### Assignment
Among the entries that follow, tally the lines with the string "Task". Give no more than the number.

### Extracted data
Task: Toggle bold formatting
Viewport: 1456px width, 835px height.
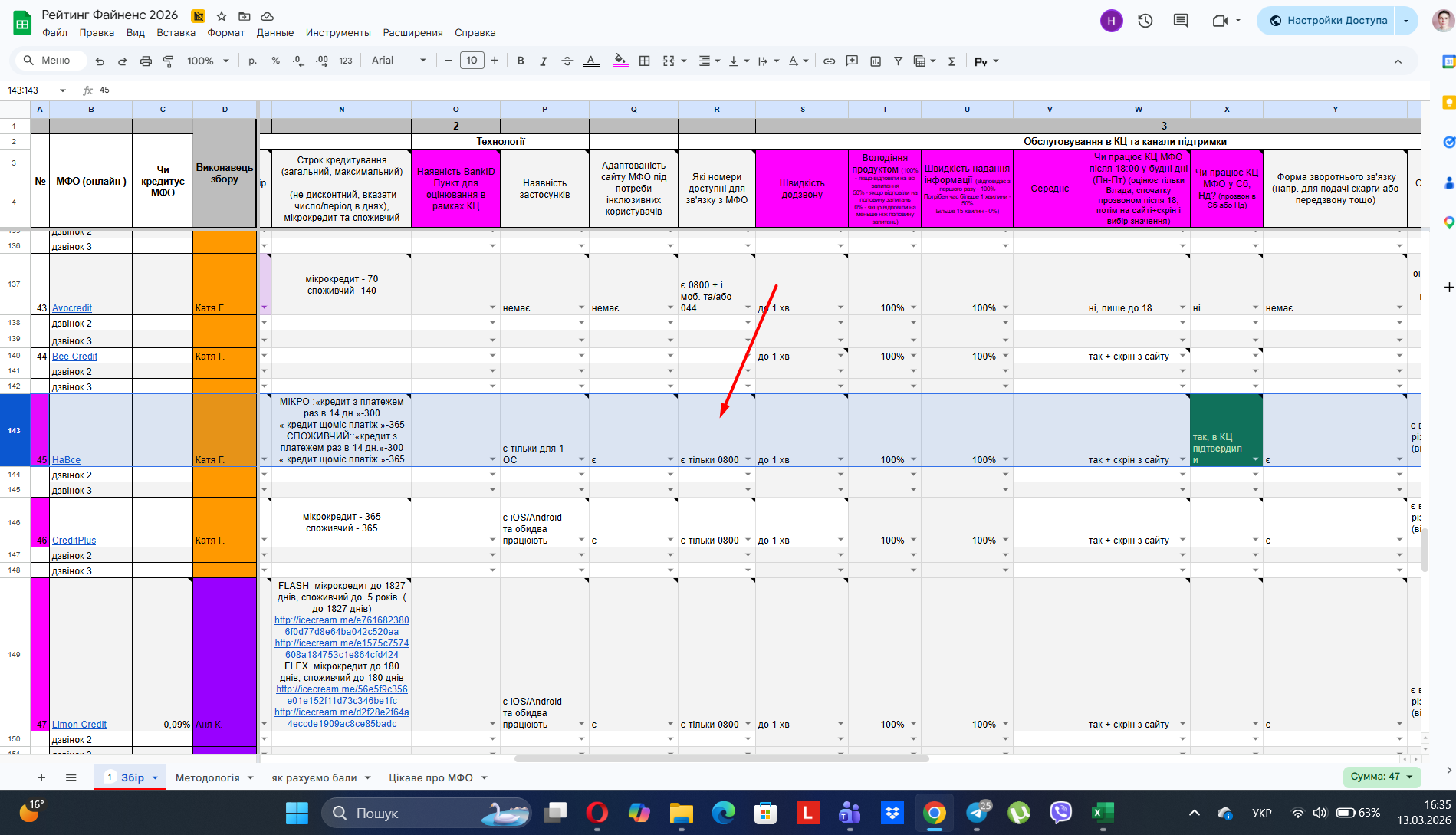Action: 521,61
---
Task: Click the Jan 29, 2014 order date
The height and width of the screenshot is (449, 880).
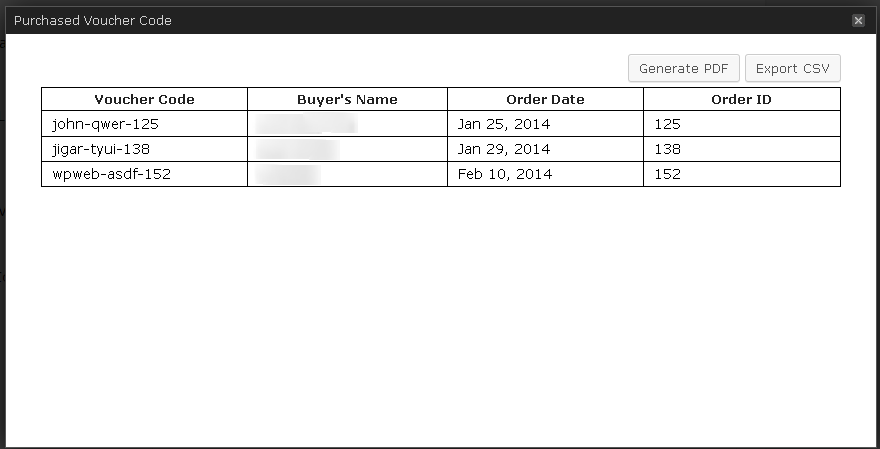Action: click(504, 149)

### Expected output
2